Bet you didn’t know that Banff had an airport. Before you go on Expedia and try to book a flight to CYBA, don’t bother, you can’t. And no, it’s not an international airport, or even an airport really, that just made for a cool sounding title. Anyway, what’s the deal with this airstrip at Banff?
Yes, there is an airstrip right outside the town of Banff. At 400 feet wide and 3000 feet long it is perhaps a bit shorter than the runway in Calgary which is 14,000 feet long.
Here we have the international departures terminal at Banff international. Perhaps not as big as Heathrow, but pretty similar in style and ambiance.
The duty free gift shop has…. Tires. Why not treat your loved ones with some of the best rubber Banff has to offer? (Side note: while in Banff, be sure you use a rubber, rummor has it that Banff is the STD capital of North America).
Uh-oh, the weather has turned for the worse. Better check the departures board to ensure my flight hasn’t been delayed.
Okay, okay, poor jokes aside. What’s the story here? The very first airplane to land in Banff was a 5-passenger Stinson Detroiter SB-1 on the frozen bow river in January 1929. In 1933, somebody decided that Banff should get an airport for all the tourists coming out this way. It took some time, with a few false starts, (mainly due to the great depression) but in 1937 the Banff airport opened for business with $15 flights between Calgary and Banff.
The airport was extremely difficult to fly into. The surrounding mountains made for a very steep approach angle to the airstrip. The runway sits at about 1400 meters elevation and the surrounding mountains are as high as 3048m making for an exciting dive toward the airport. This sign reads “This airport is maintained and subsidized by the Banff Flying club. Any donations will be greatly appreciated.” Sorry, I don’t have any change on me.
Combine that steep approach with rapid changes in wind direction and speed along with wind shear and you have a recipe for disaster. In the 1980’s, the government conducted a study on the airport and concluded it should be closed as not only was it dangerous to fly into but also harmed the local natural environment.
The airport was however allowed to remain open for emergencies only. Parks Canada still plows the airstrip in the winter and mows the grass in the summer. Fire Extinguisher here I believe, I didn’t try it, I wasn’t on fire.
If you do happen to find yourself using this airstrip for an emergency landing, you need a permit from the Banff warden to take off again. I assume the park warden has a gun and wouldn’t be happy about the extra paperwork you caused him (or her). This is something I don’t need to worry about however, as my private jet is in the shop right now…. And doesn’t actually exist.

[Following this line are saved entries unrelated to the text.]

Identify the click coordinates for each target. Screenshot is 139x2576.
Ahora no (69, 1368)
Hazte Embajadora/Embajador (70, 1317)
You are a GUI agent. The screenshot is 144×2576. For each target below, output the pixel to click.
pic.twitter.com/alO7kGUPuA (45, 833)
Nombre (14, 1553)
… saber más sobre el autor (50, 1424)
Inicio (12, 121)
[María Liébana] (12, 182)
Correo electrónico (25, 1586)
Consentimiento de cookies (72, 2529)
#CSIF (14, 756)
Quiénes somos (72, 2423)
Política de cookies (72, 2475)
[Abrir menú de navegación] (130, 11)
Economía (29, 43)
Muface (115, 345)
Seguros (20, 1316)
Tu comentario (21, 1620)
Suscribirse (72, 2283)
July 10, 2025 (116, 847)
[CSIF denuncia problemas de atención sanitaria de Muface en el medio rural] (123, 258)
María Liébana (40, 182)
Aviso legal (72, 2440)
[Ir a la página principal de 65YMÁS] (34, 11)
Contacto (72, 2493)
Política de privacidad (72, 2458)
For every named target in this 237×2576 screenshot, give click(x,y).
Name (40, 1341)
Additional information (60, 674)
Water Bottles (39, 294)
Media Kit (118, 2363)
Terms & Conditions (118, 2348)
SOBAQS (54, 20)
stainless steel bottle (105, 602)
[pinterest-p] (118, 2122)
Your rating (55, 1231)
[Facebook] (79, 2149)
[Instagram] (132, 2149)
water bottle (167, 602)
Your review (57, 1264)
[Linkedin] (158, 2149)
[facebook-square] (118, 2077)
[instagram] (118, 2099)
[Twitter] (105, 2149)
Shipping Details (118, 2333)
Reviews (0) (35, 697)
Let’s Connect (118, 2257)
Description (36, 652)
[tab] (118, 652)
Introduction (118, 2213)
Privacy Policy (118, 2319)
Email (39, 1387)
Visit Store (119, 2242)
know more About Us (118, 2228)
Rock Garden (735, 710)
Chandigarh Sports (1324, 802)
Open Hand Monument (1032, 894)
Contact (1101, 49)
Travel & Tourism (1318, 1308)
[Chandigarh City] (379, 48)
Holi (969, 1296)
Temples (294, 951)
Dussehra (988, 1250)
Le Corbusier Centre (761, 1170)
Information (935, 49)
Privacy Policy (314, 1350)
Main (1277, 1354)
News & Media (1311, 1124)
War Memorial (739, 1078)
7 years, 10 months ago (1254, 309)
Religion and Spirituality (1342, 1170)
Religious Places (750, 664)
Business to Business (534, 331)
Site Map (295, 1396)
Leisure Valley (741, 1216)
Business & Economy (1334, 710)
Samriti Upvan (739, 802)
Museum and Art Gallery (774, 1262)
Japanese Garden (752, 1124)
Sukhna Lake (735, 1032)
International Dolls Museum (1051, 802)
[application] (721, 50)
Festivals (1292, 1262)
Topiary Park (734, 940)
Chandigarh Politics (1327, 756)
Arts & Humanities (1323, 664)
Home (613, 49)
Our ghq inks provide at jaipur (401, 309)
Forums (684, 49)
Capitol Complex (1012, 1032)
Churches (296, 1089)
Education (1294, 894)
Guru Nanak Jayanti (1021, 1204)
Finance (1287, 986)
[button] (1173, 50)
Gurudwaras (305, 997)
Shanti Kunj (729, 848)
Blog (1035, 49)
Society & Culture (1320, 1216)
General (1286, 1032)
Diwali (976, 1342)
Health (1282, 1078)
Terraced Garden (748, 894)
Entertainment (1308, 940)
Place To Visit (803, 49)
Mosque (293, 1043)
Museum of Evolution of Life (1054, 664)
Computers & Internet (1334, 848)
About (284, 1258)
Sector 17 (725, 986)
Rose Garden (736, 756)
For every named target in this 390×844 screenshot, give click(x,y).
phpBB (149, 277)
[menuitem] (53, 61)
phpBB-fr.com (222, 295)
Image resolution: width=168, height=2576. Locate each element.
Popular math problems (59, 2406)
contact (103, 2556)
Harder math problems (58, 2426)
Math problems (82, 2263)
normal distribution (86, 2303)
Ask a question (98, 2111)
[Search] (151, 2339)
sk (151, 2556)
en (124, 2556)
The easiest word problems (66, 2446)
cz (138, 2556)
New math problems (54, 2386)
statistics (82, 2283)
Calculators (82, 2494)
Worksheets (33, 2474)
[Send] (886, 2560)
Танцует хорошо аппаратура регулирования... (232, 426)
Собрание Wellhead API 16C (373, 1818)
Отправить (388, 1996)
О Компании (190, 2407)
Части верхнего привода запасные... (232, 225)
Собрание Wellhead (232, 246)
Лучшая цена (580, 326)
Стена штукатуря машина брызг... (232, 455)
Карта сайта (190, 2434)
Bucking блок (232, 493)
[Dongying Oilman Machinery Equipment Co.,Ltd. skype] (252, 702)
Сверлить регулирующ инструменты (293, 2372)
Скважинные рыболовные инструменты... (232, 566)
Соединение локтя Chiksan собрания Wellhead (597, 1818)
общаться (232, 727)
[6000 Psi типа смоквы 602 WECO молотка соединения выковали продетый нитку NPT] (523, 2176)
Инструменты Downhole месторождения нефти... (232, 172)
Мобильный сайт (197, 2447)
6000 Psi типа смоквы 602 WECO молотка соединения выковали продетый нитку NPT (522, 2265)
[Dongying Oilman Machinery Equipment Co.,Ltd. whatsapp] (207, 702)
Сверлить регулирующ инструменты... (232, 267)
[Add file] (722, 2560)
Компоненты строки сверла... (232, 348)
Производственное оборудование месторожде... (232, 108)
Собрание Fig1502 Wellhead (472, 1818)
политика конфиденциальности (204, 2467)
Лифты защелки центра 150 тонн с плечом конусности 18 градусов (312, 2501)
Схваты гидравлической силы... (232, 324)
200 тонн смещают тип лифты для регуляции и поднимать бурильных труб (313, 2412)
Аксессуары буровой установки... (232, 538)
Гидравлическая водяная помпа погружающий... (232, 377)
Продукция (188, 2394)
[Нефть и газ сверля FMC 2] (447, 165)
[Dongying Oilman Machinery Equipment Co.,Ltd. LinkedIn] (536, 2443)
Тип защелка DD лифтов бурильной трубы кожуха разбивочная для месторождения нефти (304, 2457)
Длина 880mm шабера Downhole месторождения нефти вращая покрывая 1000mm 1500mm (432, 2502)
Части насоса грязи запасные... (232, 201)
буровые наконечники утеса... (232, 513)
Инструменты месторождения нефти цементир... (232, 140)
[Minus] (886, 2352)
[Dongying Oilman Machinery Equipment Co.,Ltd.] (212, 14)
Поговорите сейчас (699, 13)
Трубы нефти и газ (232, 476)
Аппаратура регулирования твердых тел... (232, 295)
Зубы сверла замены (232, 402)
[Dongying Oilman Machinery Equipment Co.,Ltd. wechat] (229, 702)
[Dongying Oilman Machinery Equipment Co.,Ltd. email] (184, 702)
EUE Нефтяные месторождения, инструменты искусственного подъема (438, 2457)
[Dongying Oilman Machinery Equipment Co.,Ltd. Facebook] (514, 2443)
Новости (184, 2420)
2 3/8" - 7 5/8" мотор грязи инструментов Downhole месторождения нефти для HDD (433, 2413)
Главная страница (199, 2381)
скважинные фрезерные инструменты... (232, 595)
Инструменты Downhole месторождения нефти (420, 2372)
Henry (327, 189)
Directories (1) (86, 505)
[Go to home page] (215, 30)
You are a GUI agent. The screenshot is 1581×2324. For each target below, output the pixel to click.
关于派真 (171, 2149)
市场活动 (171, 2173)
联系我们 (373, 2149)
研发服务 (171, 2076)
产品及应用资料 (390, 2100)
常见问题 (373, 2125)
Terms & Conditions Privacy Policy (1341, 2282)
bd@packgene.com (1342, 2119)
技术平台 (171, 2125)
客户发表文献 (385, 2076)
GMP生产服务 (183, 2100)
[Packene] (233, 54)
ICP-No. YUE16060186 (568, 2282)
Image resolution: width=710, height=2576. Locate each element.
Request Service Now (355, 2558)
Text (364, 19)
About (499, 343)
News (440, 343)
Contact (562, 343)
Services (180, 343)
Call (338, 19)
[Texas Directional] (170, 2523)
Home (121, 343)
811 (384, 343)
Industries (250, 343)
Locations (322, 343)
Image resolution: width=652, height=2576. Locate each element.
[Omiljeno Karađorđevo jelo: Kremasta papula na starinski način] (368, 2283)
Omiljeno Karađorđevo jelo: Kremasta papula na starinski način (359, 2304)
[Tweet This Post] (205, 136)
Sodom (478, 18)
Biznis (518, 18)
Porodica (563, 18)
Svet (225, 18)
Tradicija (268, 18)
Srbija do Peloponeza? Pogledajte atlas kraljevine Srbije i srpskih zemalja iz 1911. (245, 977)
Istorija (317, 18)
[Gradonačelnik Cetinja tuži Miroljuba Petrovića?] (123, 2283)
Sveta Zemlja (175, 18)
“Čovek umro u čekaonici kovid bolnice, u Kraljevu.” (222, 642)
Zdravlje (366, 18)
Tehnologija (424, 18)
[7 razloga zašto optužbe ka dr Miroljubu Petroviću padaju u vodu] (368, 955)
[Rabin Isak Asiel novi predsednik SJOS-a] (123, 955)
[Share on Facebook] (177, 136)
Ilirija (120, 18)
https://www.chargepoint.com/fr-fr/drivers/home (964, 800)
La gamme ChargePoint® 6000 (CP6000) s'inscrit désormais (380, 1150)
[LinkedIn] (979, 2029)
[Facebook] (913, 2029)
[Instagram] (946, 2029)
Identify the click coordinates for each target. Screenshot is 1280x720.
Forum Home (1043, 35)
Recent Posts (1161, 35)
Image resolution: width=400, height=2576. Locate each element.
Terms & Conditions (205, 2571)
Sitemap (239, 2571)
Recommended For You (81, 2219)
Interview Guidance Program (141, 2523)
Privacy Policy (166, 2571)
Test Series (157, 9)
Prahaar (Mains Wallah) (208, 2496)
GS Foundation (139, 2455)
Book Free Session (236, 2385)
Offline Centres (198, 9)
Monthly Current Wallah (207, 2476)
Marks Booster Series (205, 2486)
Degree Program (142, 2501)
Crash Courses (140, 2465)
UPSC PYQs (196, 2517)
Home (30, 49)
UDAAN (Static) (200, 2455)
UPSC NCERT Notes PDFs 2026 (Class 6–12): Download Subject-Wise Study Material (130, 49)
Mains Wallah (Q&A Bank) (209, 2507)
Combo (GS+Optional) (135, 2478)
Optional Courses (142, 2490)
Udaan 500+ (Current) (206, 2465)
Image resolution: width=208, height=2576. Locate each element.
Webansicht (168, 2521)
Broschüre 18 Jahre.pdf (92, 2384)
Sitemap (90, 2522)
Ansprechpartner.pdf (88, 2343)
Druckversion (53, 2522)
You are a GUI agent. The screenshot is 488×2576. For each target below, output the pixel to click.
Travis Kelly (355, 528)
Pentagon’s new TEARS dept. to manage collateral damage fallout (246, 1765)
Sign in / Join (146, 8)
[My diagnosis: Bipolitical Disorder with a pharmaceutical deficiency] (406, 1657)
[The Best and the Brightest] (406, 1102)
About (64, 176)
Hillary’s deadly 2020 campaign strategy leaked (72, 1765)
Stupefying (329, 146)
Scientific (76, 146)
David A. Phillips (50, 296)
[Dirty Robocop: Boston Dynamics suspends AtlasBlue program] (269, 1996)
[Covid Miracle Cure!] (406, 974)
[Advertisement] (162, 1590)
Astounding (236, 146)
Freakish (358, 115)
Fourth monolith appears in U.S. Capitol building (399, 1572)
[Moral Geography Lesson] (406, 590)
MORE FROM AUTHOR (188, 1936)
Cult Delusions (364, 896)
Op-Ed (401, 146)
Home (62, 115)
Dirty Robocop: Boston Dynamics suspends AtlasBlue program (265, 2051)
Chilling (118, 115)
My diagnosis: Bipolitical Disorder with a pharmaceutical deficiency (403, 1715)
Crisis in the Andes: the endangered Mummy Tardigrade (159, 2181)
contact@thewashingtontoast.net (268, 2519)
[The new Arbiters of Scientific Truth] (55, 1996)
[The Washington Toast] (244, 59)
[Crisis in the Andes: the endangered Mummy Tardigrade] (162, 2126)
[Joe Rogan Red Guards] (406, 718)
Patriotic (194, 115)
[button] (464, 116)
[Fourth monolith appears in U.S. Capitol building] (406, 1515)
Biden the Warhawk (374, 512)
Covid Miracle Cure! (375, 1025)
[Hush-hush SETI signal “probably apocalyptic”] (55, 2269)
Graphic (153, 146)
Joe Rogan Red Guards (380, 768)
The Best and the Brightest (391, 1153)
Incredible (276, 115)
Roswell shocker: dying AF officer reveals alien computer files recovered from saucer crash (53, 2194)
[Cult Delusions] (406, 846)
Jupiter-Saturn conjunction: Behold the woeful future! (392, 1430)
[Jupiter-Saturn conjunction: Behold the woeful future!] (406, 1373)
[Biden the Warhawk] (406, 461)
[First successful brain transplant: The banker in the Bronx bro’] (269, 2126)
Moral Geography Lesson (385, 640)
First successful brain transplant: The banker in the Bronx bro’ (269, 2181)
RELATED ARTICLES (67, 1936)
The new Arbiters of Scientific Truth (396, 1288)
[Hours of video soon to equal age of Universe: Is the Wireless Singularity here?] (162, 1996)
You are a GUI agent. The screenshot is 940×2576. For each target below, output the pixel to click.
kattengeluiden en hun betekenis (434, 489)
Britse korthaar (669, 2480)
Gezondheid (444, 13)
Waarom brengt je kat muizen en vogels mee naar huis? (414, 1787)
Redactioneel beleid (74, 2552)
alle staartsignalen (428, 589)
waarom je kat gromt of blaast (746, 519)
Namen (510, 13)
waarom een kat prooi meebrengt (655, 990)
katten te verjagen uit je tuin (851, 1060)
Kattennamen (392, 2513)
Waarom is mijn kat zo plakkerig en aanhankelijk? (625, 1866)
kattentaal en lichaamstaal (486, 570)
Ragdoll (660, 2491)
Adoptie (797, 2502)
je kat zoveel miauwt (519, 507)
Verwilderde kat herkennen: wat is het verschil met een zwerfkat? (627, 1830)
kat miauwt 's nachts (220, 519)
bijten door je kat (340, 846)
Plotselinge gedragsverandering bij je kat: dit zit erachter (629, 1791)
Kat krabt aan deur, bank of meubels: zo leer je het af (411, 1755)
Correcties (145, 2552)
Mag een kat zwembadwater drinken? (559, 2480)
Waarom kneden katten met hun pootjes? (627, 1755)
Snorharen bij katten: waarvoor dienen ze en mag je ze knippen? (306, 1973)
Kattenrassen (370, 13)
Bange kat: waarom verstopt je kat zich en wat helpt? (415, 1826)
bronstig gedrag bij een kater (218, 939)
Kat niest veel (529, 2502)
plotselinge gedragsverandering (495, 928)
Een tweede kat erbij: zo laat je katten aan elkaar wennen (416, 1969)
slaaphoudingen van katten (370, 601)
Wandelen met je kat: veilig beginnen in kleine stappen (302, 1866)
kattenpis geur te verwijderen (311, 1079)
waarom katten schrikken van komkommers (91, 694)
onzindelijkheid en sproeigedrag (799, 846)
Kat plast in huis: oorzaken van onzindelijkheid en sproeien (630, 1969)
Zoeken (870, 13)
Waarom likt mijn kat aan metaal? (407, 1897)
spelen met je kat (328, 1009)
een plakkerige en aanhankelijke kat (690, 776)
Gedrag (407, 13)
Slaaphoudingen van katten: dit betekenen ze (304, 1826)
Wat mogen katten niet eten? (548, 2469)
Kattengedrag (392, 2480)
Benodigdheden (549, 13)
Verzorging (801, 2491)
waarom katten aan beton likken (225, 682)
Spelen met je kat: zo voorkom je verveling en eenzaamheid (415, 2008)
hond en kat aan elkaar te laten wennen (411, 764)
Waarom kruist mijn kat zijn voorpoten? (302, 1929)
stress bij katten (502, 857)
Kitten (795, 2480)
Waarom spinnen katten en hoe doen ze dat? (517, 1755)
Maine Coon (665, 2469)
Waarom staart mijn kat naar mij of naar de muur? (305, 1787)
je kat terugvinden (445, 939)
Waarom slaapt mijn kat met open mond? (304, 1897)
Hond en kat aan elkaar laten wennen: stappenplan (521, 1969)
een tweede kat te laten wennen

On the plus side, they have a snowbrush to clean off your plane before you leave again. In 1996 they conducted a study to see if they should completely remove the airstrip and return it to a natural state. In that decade the airstrip averaged 10-18 emergency landings each year, with 2-4 of those resulting in accidents. So for now, the airstrip stays but as aircraft technology improves the future of this airstrip looks bleak.
I assume this used to have a pay phone inside it, it is not there anymore.
You can tell this has been here a while, 7 digit phone number!
While snooping around I noted these fluorescent ribbons in the trees. Lucky for you, I like exploring and decide only good could come from following the ribbons into the forest.
After walking a couple minutes I find Banff International’s bathroom.
I’ve seen worse airport bathrooms.
If the steep approach angle, wind shear and bathroom facilities don’t have you convinced to pick Calgary Airport over Banff International, perhaps the fact it is right at the bottom of an avalanche run-out would make you think twice.
I suppose the view from the bathroom at Banff International would be hard to beat but unfortunately I suspect this airports days are numbered. An interesting part of Banff’s history none the less.